Mientras el mercado sigue cada paso de MicroStrategy (ahora Strategy), los analistas de JPMorgan señalan un riesgo mucho más profundo y sistémico para bitcoin. No se trata de las ventas del mayor tenedor corporativo de BTC, sino de la rápida expansión de las finanzas tokenizadas en blockchains privadas, que podría privar a las redes públicas —incluido bitcoin— de su ventaja clave: liquidez y actividad.

Wall Street construye su propia "infraestructura cripto"

Más de 15 de los bancos más grandes del mundo están implementando activamente soluciones de tokenización de activos. La plataforma Kinexys de JPMorgan (anteriormente Onyx) ya ha procesado transacciones por más de $3 billones desde su lanzamiento, y el volumen diario de operaciones supera los $7 mil millones. Es notable que el CEO del banco, Jamie Dimon, continúe criticando a bitcoin, mientras su empresa construye una de las plataformas blockchain más potentes.

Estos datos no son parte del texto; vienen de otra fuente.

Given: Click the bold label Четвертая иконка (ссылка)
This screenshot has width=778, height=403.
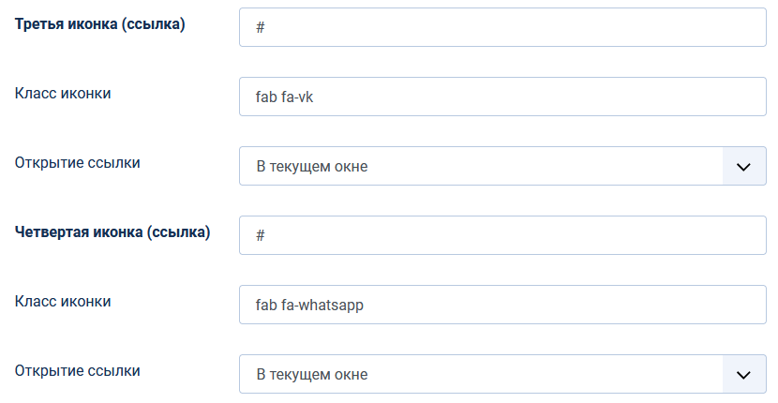Looking at the screenshot, I should click(x=112, y=232).
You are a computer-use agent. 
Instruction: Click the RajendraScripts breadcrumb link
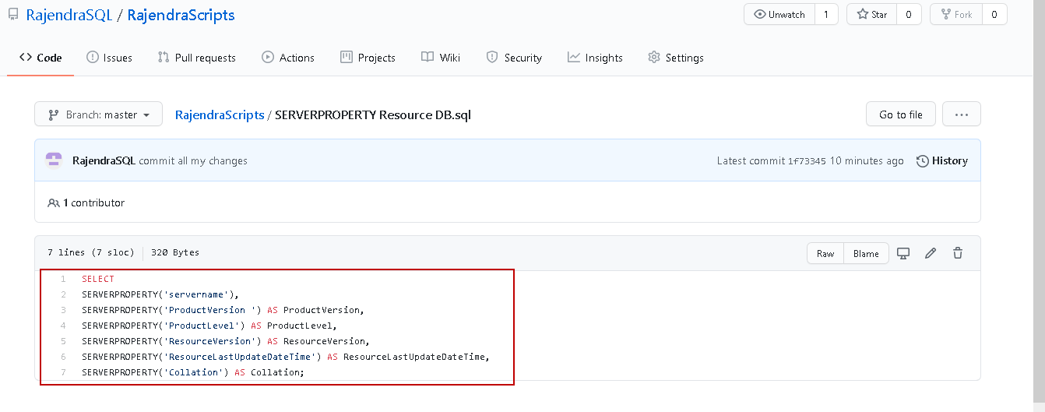coord(220,114)
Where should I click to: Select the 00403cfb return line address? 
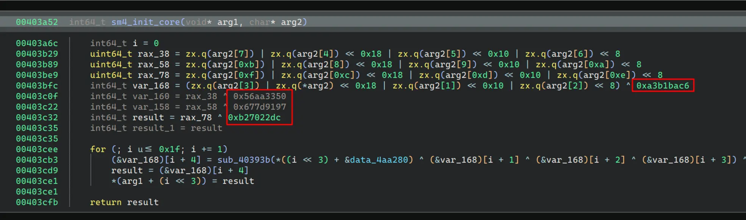click(x=37, y=202)
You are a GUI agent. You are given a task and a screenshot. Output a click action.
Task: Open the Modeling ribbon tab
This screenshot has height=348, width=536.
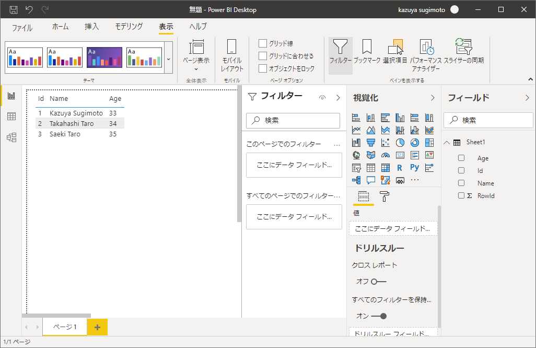point(129,27)
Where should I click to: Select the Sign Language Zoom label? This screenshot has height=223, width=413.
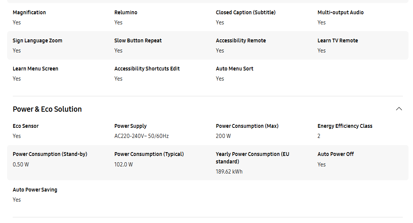click(x=38, y=40)
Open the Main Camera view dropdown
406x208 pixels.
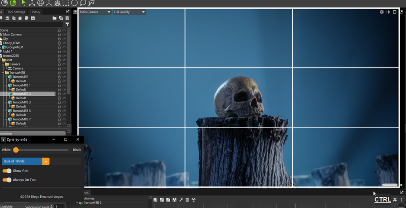coord(95,12)
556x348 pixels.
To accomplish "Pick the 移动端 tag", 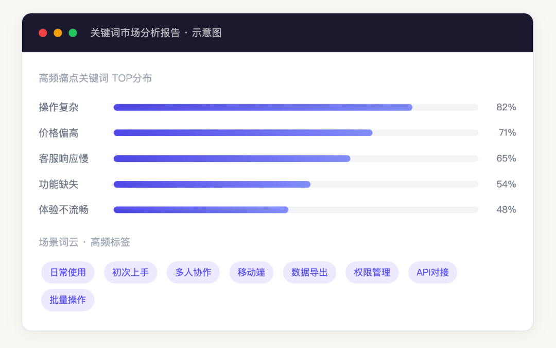I will coord(251,272).
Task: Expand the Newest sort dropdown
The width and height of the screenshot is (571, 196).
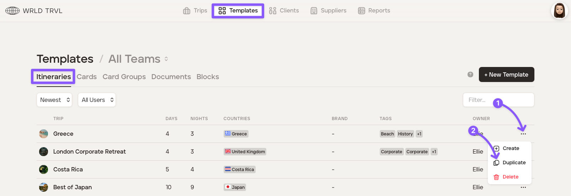Action: 54,100
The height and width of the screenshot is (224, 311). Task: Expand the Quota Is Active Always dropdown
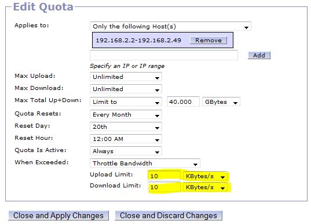tap(126, 151)
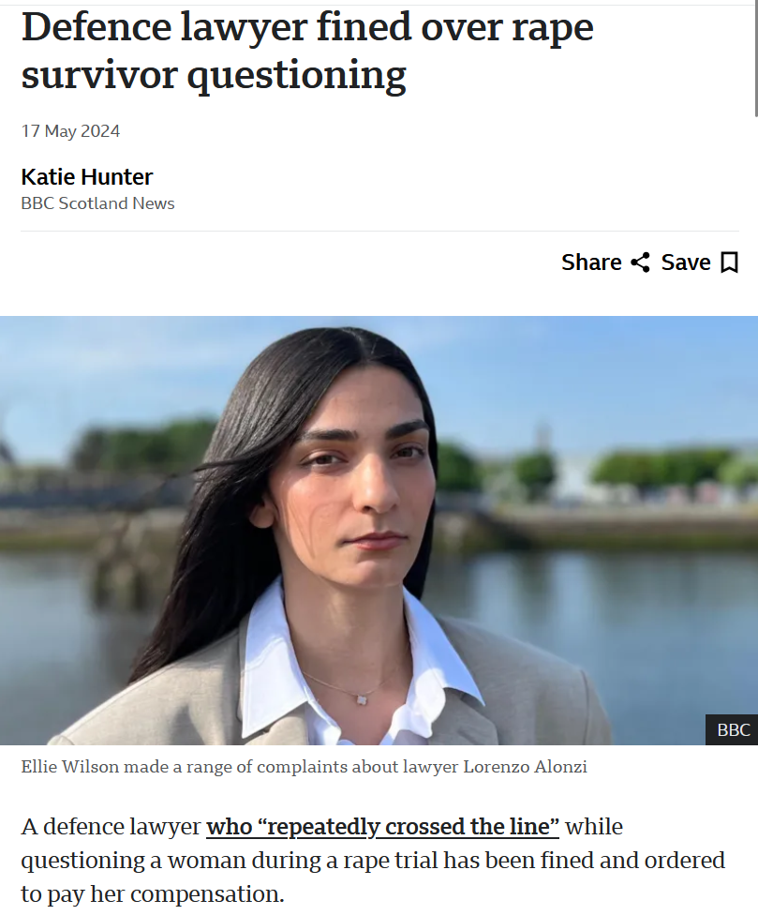Click "A defence lawyer" at paragraph start
The image size is (758, 915).
tap(111, 826)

El escenario clave es Canton Network. Aquí, Depository Trust & Clearing Corporation (DTCC) tokeniza bonos del Tesoro de EE. UU., con planes de completar el proyecto para 2026. HSBC está probando depósitos tokenizados, y Goldman Sachs realiza liquidaciones de bonos tokenizados. Y esto es solo la punta del iceberg: en la red The Clearing House participan más de 15 bancos líderes, que planean lanzar una red de liquidación institucional completa para 2027.

Por qué esto amenaza a bitcoin

En un informe de JPMorgan del 9 de julio, los analistas liderados por Nikolaos Panigirtzoglou destacan: si las liquidaciones y los activos se trasladan a redes autorizadas, las blockchains públicas pierden con el tiempo actividad, liquidez y flujo de capital. Para las instituciones financieras, son críticos la gestión, la confidencialidad y la previsibilidad legal — exactamente lo que ofrecen las plataformas privadas y autorizadas.

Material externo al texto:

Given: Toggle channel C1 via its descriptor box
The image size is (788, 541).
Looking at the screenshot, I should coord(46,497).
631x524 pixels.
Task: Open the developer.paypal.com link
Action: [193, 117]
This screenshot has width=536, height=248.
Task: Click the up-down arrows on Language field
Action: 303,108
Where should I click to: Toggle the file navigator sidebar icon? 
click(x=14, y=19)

Las estadísticas confirman la tendencia. Según rwa.xyz, en blockchains públicas hay alrededor de $31 mil millones en activos reales tokenizados, con dos tercios de esa cantidad en Ethereum. Sin embargo, Canton Network recaudó aproximadamente $60 millones en comisiones en los 30 días hasta finales de junio, frente a solo $11 millones de Ethereum en el mismo período. Esto es un indicador claro del flujo de interés institucional.

El Banco de Pagos Internacionales (BIS) también expresó escepticismo hacia las blockchains públicas, señalando problemas de escalabilidad y transparencia financiera, y apoyó el uso de libros de contabilidad unificados en plataformas reguladas.

Punto de vista alternativo

Existe una opinión contraria: bitcoin se valora no por su uso masivo en finanzas, sino por su escasez y estatus neutral. Algunos analistas ya prefieren las stablecoins y la tokenización sobre las inversiones directas en BTC. La empresa Strategy, aunque controla alrededor del 4% de la oferta de bitcoin, según JPMorgan, es solo un factor secundario que añade volatilidad a corto plazo, pero no representa un riesgo sistémico.

Mi análisis: La tokenización de activos no es solo una tendencia, sino un cambio de paradigma fundamental. Mientras bitcoin se posiciona como "oro digital" y reserva de valor, las instituciones están construyendo un sistema financiero paralelo, mucho más eficiente, sobre blockchain. Si este sistema alcanza una masa crítica, las redes públicas corren el riesgo de quedar al margen de la corriente financiera principal, lo que a largo plazo podría socavar la narrativa de bitcoin como "el dinero del futuro".